My Punkin Boy turned 24 a little more than an hour ago. I told him that his birth was the best day of my life.
And it really was.
He was a great kid and is turning into a fine, fine man. He was what is known as a happy baby. Until his teen years, he was a constant bright light in my life. Those couple of years he grappled with hormones were a source of fretting for me – I wanted for him to make the right choices and he just wanted to be cool. It all worked out in the end, but mamas fret. [I’m in the market for grandbabies, so if any of y’all have a fine, fine woman of the appropriate age for childbearing shoot me an email.]
Chef Boy ‘R Mine’s birthday celebrations over the years have been a source of great fun for all of us. His first birthday, of course, was the most spectacular. It’s a damn shame that he probably can’t remember it.

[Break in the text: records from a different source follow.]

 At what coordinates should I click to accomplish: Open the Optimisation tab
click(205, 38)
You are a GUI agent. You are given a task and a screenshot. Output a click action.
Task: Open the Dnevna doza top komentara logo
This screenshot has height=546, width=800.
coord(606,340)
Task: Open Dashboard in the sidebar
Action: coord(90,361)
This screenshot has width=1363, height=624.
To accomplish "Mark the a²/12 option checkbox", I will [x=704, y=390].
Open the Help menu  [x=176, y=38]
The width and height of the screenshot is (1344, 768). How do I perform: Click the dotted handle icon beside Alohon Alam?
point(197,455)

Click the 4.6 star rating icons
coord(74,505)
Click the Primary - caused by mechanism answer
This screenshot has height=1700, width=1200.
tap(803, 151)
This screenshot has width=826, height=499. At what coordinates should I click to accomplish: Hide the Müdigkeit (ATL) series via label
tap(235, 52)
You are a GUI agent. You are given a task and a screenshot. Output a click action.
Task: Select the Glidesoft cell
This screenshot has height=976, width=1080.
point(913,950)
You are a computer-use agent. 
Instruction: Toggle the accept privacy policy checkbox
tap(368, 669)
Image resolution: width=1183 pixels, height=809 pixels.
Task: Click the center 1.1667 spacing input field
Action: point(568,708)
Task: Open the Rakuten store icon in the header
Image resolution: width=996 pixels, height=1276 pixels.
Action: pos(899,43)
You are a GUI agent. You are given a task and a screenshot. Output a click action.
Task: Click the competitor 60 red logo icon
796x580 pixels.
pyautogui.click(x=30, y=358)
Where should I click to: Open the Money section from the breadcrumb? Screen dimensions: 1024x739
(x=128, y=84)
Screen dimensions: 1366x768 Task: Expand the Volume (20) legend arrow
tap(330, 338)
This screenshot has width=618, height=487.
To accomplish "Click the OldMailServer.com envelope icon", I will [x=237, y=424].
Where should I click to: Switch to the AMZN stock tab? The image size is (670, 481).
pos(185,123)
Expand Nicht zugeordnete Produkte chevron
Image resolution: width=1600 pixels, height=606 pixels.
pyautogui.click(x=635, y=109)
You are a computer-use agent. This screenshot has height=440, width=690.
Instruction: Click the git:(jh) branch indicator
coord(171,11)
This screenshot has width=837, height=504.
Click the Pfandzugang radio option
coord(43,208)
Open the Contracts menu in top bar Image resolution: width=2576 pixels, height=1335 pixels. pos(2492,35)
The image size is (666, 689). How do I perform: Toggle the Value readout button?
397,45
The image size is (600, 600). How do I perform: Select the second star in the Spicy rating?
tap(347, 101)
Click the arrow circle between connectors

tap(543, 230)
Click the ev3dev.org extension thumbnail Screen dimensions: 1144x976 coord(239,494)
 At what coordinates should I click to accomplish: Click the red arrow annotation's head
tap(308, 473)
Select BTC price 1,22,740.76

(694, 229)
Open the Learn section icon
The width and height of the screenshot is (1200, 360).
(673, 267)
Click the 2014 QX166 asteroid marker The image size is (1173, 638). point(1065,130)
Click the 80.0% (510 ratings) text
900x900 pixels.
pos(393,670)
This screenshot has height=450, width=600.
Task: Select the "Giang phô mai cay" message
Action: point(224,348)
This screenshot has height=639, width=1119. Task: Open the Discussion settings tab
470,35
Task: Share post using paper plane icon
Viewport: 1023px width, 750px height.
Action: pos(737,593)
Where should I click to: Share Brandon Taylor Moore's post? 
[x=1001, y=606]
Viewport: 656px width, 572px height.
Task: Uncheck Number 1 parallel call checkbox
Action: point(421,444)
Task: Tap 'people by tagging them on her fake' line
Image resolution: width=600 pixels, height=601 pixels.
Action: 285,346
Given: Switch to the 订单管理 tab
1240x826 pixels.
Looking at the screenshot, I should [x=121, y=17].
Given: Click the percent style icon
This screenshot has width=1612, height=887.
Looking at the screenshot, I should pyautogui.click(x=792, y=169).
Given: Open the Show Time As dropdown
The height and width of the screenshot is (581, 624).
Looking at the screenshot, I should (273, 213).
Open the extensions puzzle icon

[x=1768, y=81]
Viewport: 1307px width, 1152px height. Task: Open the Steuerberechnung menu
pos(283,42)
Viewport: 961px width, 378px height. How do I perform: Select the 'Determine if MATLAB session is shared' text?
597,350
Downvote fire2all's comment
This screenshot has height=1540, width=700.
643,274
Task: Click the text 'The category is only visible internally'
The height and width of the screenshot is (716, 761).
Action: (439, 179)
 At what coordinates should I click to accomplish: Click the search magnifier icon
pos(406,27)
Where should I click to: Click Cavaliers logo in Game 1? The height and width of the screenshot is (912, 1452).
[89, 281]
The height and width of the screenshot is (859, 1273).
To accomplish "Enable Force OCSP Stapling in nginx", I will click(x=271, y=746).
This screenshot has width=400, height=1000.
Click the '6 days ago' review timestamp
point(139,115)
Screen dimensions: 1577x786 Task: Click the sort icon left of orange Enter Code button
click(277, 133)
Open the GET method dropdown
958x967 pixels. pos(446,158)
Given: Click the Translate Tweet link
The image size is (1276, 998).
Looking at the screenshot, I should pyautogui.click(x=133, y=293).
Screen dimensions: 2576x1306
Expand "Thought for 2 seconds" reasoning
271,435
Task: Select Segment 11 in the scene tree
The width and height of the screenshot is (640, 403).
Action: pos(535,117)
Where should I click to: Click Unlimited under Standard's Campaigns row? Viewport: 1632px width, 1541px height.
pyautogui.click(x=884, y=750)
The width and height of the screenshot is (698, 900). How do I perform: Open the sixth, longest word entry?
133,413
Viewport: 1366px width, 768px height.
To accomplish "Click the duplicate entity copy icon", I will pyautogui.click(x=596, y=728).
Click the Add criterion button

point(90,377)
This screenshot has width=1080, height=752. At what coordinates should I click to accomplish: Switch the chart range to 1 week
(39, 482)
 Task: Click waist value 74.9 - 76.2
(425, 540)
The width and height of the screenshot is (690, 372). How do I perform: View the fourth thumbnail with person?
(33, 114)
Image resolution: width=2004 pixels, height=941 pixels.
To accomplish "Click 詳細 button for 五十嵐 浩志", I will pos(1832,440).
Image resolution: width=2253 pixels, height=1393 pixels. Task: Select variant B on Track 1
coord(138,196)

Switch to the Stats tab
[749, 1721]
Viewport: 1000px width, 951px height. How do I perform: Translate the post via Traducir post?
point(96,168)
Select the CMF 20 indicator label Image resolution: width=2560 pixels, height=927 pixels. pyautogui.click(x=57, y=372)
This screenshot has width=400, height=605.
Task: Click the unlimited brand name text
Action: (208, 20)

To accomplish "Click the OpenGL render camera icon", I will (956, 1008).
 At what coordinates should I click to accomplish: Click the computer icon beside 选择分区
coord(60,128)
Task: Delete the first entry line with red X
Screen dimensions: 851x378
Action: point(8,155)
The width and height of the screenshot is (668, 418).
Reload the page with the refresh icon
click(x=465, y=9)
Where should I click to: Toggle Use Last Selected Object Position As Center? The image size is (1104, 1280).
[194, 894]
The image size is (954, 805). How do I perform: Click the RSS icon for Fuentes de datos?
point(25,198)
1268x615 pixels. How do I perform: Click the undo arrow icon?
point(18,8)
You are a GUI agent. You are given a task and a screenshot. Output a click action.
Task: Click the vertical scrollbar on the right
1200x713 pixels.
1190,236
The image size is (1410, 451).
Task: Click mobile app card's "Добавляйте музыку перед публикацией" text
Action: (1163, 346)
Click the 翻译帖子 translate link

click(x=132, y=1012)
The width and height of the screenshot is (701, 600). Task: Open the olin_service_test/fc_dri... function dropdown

It was a beautiful June 15th. His parents and maternal grandparents were in attendance. He sure had fun, but we had more. As the only child and only grandchild, he hauled in the loot. Punkin Boy’s birthdays, Halloween trick’o’treating, sports mania and Christmas gifting was a source of great delight for all of us. He was the root source of the delight and his fun with those events just made us all smile, giggle, and guffaw.
Since his first birthday, I have hung balloons over his bed in the middle of the night so that when he woke in the morning he would have a colorful, immediate surprise that set the tone for his birthday. Until the year he turned 20, I hadn’t missed a one.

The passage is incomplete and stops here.